O QUE OCUPAVA MINHA IMAGINAÇÃO

O Brasil e os brasileiros perderam a identidade e hoje cuidam de festejar o hallowen, uma manifestação que nada tem a ver com nossas tradições. Enquanto isso, personagens como Saci Pererê e Curupira, típicos brasileiros, estão sumidos, perdidos. Já não estimulam a imaginação de ninguém, como na minha infância. Não será a hora de retomar os nossos mitos, ritos e personagens folclóricos, fazendo com que voltem a viver e ganhem a imaginação de todos? Esta blogagem coletiva é a oportunidade para levantar a questão. Quem pode responder?

Quando criança e até adolescentes os personagens que ocupavam a minha imaginação eram bem outros, diferentes dos que ocupam as mentes dos jovens de hoje. Pra começar, minha mãe sempre destacava, quando se falava em mitos, assombrações, saci-pererê ou curupira que tudo isso era invenção, que não precisaria me preocupar, pois tais coisas não existiam.

Sim, é verdade, não existiam. Como não existem hoje. Mas nem por isso deixava de imaginar como seria, de verdade, um saci andando em uma perna só. Ou um curupira, com os pés virado ao contrário e indicando que, para onde parecia que estava andando era, na verdade, de onde vinha. Ao lado deles ficava, ainda, imaginando como seria uma assombração e se, em noite escura, ela viria nos assustar.

O que sabíamos, e víamos reproduzido nas folias de reis, era uma permanente luta do bem contra o mal, o que era reforçado pelos sermões do Monsenhor Pavezi, o pároco local, ou seu substituto, Monsenhor Belloti, austeros sacerdotes que sempre usavam batina preta e, de forma explícita, nos dizia que se não fôssemos obedientes e seguidores dos ensinamentos da Igreja o que nos estaria reservado era o inferno.
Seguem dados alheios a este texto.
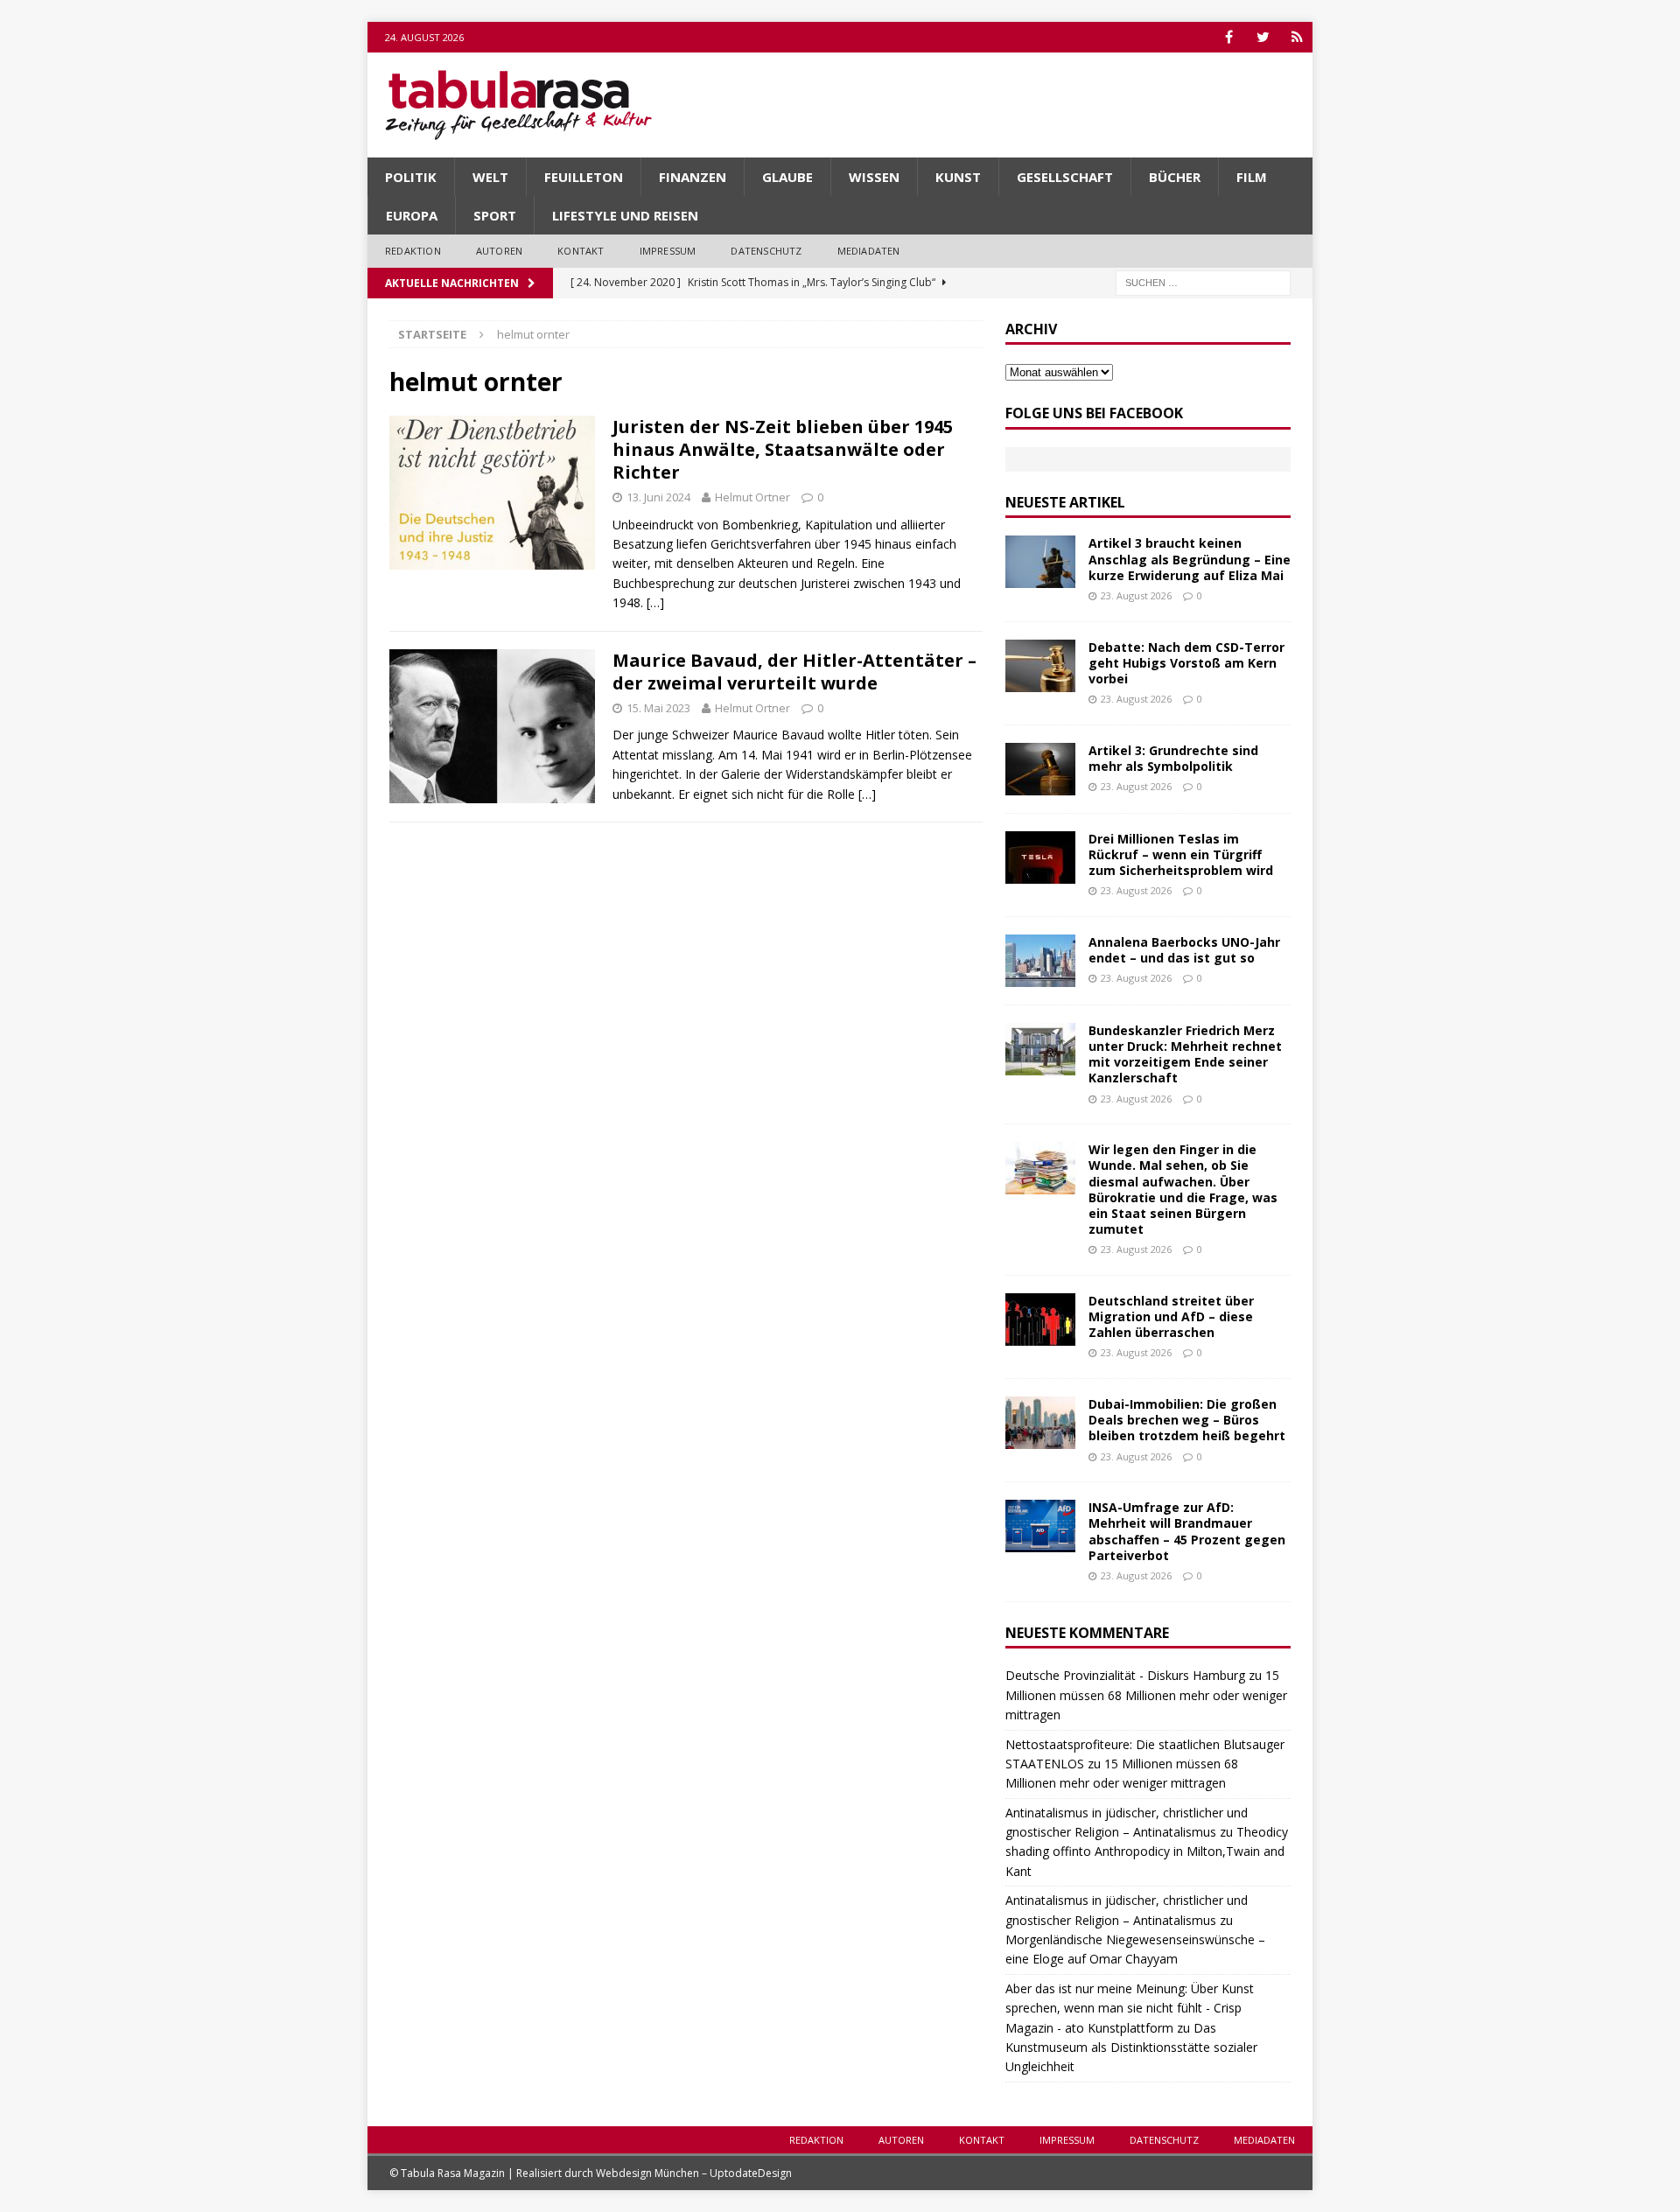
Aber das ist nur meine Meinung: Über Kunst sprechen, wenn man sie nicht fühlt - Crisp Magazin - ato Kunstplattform (1129, 2008)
E nele, pelo que pintava, tinha coisa muito pior do que o saci e o curupira.

Havia, ainda, outras manifestações, mas elas ficaram distantes, cada vez frequentadas por menos pessoas. No final, todos nós nos deixamos levar por uma nova cultura, a de massas, que através da televisão nos mostrou novos mundos, nos trouxe novos costumes e nos criou novos demônios, transformando o medo que era local em algo globalizado. E na esteira dessa mudança, as brincadeiras do saci e as peças pregadas pelo curupira foram substituídos pela horrível cara do hallowen.

Aos poucos, este produto tipicamente importado, foi ganhando espaço entre os jovens, mais ligados na televisão. E os mitos nacionais, também aos poucos, foram sendo esquecidos. O saci saiu do Sítio do Picapau Amarelo e não voltou. Como o curupira não tinha um Monteiro Lobato para imortalizá-lo, acabou nem aparecendo e foi, também, suplantado pelo que importamos, adotando uma cultura que, inicialmente, não era nossa. Meus filhos já viveram o tempo do hallowen, promovido na escola em que estudavam.

Há um outro lado a considerar, que é a promoção feita pelos meios de massa daquilo que vende, que pode gerar lucro e que pode ser produzido em série. A globalização permite a standartização, com um único produto sendo feito para todo o mundo. E não dá para fazer isso com a cultura local, que varia de localidade para localidade. Veja o caso da folia de reis, uma bela representação da eterna luta entre o bem e o mal, que é diferente em cada lugar em que é encenada.

Com a mudança, as nossas manifestações – o saci, o curupira e tantas outras – acabaram se transformando no pitoresco, o que chama a atenção por um minuto mas logo depois é esquecido. Não há como internacionalizá-los, criando padrões. Então, é preciso adotar os padrões já existentes, disseminados, com ritos estabelecidos, como é o caso do hallowen que, até no nome, é estrangeiro. Não temos uma tradição de bruxas, como na Europa e Estados Unidos. E isso transforma esta manifestação em absolutamente artificial.

Neste caso, como em vários outros, fomos internacionalizados. E é por isso que vemos a comemoração do hallowen, mas nada que fale das nossas velhas tradições. E não se afirme que é saudosismo, pois não é. Mas o fato é que, adotando um “novo folclore” – que não é nosso – estamos colocando de lado os ritos, mitos e fatos culturais que, apesar da globalização, ainda persistem no país.

Talvez, aproveitando-se desta blogagem coletiva promovida pelo Vida Blog e destinada a falar sobre a importação do folclore, fosse hora de falarmos das velhas tradições, retomar aos velhos mitos e fazer com que, tal como na minha infância, o saci, o curupira e outros personagens da nossa cultura popular preencham a imaginação de nossos jovens e crianças.